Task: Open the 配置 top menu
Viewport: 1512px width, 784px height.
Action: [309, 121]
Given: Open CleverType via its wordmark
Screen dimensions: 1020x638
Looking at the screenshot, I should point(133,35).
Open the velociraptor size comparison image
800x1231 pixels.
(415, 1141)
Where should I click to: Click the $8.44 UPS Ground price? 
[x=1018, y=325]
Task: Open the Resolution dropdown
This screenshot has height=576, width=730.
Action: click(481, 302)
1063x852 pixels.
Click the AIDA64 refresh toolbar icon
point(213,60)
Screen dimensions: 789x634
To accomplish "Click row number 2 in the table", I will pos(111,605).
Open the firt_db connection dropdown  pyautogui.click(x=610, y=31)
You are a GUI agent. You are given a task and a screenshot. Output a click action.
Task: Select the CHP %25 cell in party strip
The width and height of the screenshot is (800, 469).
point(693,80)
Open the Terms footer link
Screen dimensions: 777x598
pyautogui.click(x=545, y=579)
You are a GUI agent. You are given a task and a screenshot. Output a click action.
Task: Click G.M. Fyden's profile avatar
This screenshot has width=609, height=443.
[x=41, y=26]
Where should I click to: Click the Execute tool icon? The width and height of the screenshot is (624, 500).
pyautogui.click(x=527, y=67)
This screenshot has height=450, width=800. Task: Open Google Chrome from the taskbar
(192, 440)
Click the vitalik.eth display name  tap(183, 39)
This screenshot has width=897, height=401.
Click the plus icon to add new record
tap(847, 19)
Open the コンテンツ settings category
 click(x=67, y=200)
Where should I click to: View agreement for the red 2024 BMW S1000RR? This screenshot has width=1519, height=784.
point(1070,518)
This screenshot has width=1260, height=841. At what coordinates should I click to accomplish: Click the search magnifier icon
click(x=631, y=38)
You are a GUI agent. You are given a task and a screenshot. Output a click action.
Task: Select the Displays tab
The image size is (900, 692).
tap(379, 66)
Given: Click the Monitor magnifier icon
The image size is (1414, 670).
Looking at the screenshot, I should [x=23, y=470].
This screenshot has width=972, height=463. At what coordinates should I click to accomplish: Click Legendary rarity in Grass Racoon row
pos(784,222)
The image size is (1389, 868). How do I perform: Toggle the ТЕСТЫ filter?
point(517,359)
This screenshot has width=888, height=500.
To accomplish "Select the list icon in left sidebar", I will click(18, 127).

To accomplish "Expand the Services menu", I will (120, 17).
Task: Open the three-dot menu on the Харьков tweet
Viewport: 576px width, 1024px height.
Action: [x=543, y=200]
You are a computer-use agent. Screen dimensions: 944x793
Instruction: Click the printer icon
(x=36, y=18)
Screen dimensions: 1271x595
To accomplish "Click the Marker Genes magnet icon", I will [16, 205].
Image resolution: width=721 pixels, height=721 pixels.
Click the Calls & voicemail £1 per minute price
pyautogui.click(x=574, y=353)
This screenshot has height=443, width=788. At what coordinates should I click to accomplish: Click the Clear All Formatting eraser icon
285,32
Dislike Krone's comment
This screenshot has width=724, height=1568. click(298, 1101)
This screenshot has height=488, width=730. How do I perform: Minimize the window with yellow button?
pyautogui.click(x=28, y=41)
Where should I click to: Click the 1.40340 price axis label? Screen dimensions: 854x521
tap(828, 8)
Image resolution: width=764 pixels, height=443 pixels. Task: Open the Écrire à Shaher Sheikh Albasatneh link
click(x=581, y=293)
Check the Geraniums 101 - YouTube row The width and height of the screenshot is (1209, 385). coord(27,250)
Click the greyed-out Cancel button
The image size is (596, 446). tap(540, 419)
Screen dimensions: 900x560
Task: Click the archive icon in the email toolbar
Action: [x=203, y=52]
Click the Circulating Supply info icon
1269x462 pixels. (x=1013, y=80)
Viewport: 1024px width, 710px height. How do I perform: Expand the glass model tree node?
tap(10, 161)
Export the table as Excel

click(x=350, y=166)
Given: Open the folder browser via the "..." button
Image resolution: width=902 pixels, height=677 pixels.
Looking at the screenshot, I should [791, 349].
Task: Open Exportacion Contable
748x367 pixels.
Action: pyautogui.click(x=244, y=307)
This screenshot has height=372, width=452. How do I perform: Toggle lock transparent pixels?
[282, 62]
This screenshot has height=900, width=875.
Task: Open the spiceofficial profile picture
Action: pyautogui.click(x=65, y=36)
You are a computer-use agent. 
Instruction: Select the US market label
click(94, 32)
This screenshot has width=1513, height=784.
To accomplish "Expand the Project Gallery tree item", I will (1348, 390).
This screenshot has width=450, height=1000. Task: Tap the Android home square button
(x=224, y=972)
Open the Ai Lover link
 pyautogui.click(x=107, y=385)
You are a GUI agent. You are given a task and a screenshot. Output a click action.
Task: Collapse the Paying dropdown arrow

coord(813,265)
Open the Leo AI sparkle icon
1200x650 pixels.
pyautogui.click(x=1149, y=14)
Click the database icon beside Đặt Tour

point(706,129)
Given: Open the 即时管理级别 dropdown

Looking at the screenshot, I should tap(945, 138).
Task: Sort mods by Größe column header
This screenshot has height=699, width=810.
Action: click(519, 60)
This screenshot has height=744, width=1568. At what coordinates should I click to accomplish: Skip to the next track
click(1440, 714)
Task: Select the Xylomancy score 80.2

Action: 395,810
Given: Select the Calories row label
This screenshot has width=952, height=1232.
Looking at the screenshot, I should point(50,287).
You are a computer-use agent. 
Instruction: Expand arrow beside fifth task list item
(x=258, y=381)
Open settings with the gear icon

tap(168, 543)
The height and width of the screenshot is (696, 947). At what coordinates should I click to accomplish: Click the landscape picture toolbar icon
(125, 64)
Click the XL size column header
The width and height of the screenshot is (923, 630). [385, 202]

__Task goal__
Once you have read the records, write every one of them out again exactly.

__Task answer__
Task: Open the 配置 top menu
Viewport: 1512px width, 784px height.
Action: [309, 121]
Given: Open CleverType via its wordmark
Screen dimensions: 1020x638
Looking at the screenshot, I should point(133,35).
Open the velociraptor size comparison image
800x1231 pixels.
(415, 1141)
Where should I click to: Click the $8.44 UPS Ground price? 
[x=1018, y=325]
Task: Open the Resolution dropdown
This screenshot has height=576, width=730.
Action: click(481, 302)
1063x852 pixels.
Click the AIDA64 refresh toolbar icon
point(213,60)
Screen dimensions: 789x634
To accomplish "Click row number 2 in the table", I will pos(111,605).
Open the firt_db connection dropdown  pyautogui.click(x=610, y=31)
You are a GUI agent. You are given a task and a screenshot. Output a click action.
Task: Select the CHP %25 cell in party strip
The width and height of the screenshot is (800, 469).
point(693,80)
Open the Terms footer link
Screen dimensions: 777x598
pyautogui.click(x=545, y=579)
You are a GUI agent. You are given a task and a screenshot. Output a click action.
Task: Click G.M. Fyden's profile avatar
This screenshot has width=609, height=443.
[x=41, y=26]
Where should I click to: Click the Execute tool icon? The width and height of the screenshot is (624, 500).
pyautogui.click(x=527, y=67)
This screenshot has height=450, width=800. Task: Open Google Chrome from the taskbar
(192, 440)
Click the vitalik.eth display name  tap(183, 39)
This screenshot has width=897, height=401.
Click the plus icon to add new record
tap(847, 19)
Open the コンテンツ settings category
 click(x=67, y=200)
Where should I click to: View agreement for the red 2024 BMW S1000RR? This screenshot has width=1519, height=784.
point(1070,518)
This screenshot has width=1260, height=841. At what coordinates should I click to accomplish: Click the search magnifier icon
click(x=631, y=38)
You are a GUI agent. You are given a task and a screenshot. Output a click action.
Task: Select the Displays tab
The image size is (900, 692).
tap(379, 66)
Given: Click the Monitor magnifier icon
The image size is (1414, 670).
Looking at the screenshot, I should [x=23, y=470].
This screenshot has width=972, height=463. At what coordinates should I click to accomplish: Click Legendary rarity in Grass Racoon row
pos(784,222)
The image size is (1389, 868). How do I perform: Toggle the ТЕСТЫ filter?
point(517,359)
This screenshot has width=888, height=500.
To accomplish "Select the list icon in left sidebar", I will click(18, 127).

To accomplish "Expand the Services menu", I will (120, 17).
Task: Open the three-dot menu on the Харьков tweet
Viewport: 576px width, 1024px height.
Action: [x=543, y=200]
You are a computer-use agent. Screen dimensions: 944x793
Instruction: Click the printer icon
(x=36, y=18)
Screen dimensions: 1271x595
To accomplish "Click the Marker Genes magnet icon", I will [16, 205].
Image resolution: width=721 pixels, height=721 pixels.
Click the Calls & voicemail £1 per minute price
pyautogui.click(x=574, y=353)
This screenshot has height=443, width=788. At what coordinates should I click to accomplish: Click the Clear All Formatting eraser icon
285,32
Dislike Krone's comment
This screenshot has width=724, height=1568. click(298, 1101)
This screenshot has height=488, width=730. How do I perform: Minimize the window with yellow button?
pyautogui.click(x=28, y=41)
Where should I click to: Click the 1.40340 price axis label? Screen dimensions: 854x521
tap(828, 8)
Image resolution: width=764 pixels, height=443 pixels. Task: Open the Écrire à Shaher Sheikh Albasatneh link
click(x=581, y=293)
Check the Geraniums 101 - YouTube row The width and height of the screenshot is (1209, 385). coord(27,250)
Click the greyed-out Cancel button
The image size is (596, 446). tap(540, 419)
Screen dimensions: 900x560
Task: Click the archive icon in the email toolbar
Action: [x=203, y=52]
Click the Circulating Supply info icon
1269x462 pixels. (x=1013, y=80)
Viewport: 1024px width, 710px height. How do I perform: Expand the glass model tree node?
tap(10, 161)
Export the table as Excel

click(x=350, y=166)
Given: Open the folder browser via the "..." button
Image resolution: width=902 pixels, height=677 pixels.
Looking at the screenshot, I should [791, 349].
Task: Open Exportacion Contable
748x367 pixels.
Action: pyautogui.click(x=244, y=307)
This screenshot has height=372, width=452. How do I perform: Toggle lock transparent pixels?
[282, 62]
This screenshot has height=900, width=875.
Task: Open the spiceofficial profile picture
Action: pyautogui.click(x=65, y=36)
You are a computer-use agent. 
Instruction: Select the US market label
click(94, 32)
This screenshot has width=1513, height=784.
To accomplish "Expand the Project Gallery tree item", I will (1348, 390).
This screenshot has width=450, height=1000. Task: Tap the Android home square button
(x=224, y=972)
Open the Ai Lover link
 pyautogui.click(x=107, y=385)
You are a GUI agent. You are given a task and a screenshot. Output a click action.
Task: Collapse the Paying dropdown arrow

coord(813,265)
Open the Leo AI sparkle icon
1200x650 pixels.
pyautogui.click(x=1149, y=14)
Click the database icon beside Đặt Tour

point(706,129)
Given: Open the 即时管理级别 dropdown

Looking at the screenshot, I should tap(945, 138).
Task: Sort mods by Größe column header
This screenshot has height=699, width=810.
Action: click(519, 60)
This screenshot has height=744, width=1568. At what coordinates should I click to accomplish: Skip to the next track
click(1440, 714)
Task: Select the Xylomancy score 80.2

Action: 395,810
Given: Select the Calories row label
This screenshot has width=952, height=1232.
Looking at the screenshot, I should point(50,287).
You are a computer-use agent. 
Instruction: Expand arrow beside fifth task list item
(x=258, y=381)
Open settings with the gear icon

tap(168, 543)
The height and width of the screenshot is (696, 947). At what coordinates should I click to accomplish: Click the landscape picture toolbar icon
(125, 64)
Click the XL size column header
The width and height of the screenshot is (923, 630). [385, 202]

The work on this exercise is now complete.